I adore reading, which is in turn a catalyst for my writing, and I am eager to share my passion, yet it often appears that many people seem unable to appreciate reading for what it is, and prefer other forms of occupation. Reading is often defined as a complex cognitive process of decoding symbols in order to construct or derive meaning. This appears a highly structured activity, and what I believe can be wholly rewarding – the potential to assign print on a page to a reality within the extent of our own sense is amazing! When this is compared with other activities such as watching cartoons – in which visual stimulus is provided – I believe reading may appear somewhat threatening to those who are not regularly accustomed. There are those who assume that those who do not read are ‘lazy’ and ‘ill-educated’, but in this article, considering developed literary criticism, I aim to show that this may not necessarily be the case.
Considering the allusion to cartoons I think a major factor in my love of reading was due to my dad reading lyrical poems to be from an early age.
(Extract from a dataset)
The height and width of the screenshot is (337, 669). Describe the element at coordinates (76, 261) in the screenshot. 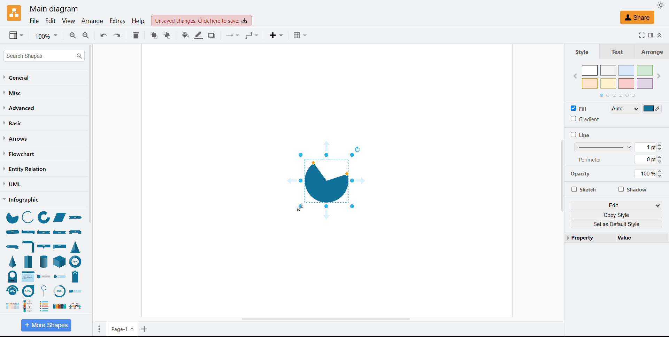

My favourite was ‘From a Railway carriage’ by Robert Louis Stevenson, (the infamous ‘faster than fairies, faster than witches!’) which holds the rhythm of an accelerating train. As a three year old child, I was fascinated, and even if I did not understand all the words, through this rhythmic craft I held an immediate sense of company.
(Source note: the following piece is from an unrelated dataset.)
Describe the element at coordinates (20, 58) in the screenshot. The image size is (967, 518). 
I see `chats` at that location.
It appears well-recognised that many people enjoy personal leisure activities that maintain one’s personal space and autonomy – for example taking a hot bath or watching a film, often viewed as an important part of relaxation, in contrast to the often confined working environment. It could also be seen that reading, especially of novels and poems, is an individual activity which maintains personal space. Yet, what can be considered as happening when we read? In the above given activities it is perhaps the case that the people involved think that what they think also, at the time, indeed belongs to them– a part of their personal mental world, whilst satisfying the personal physical world also.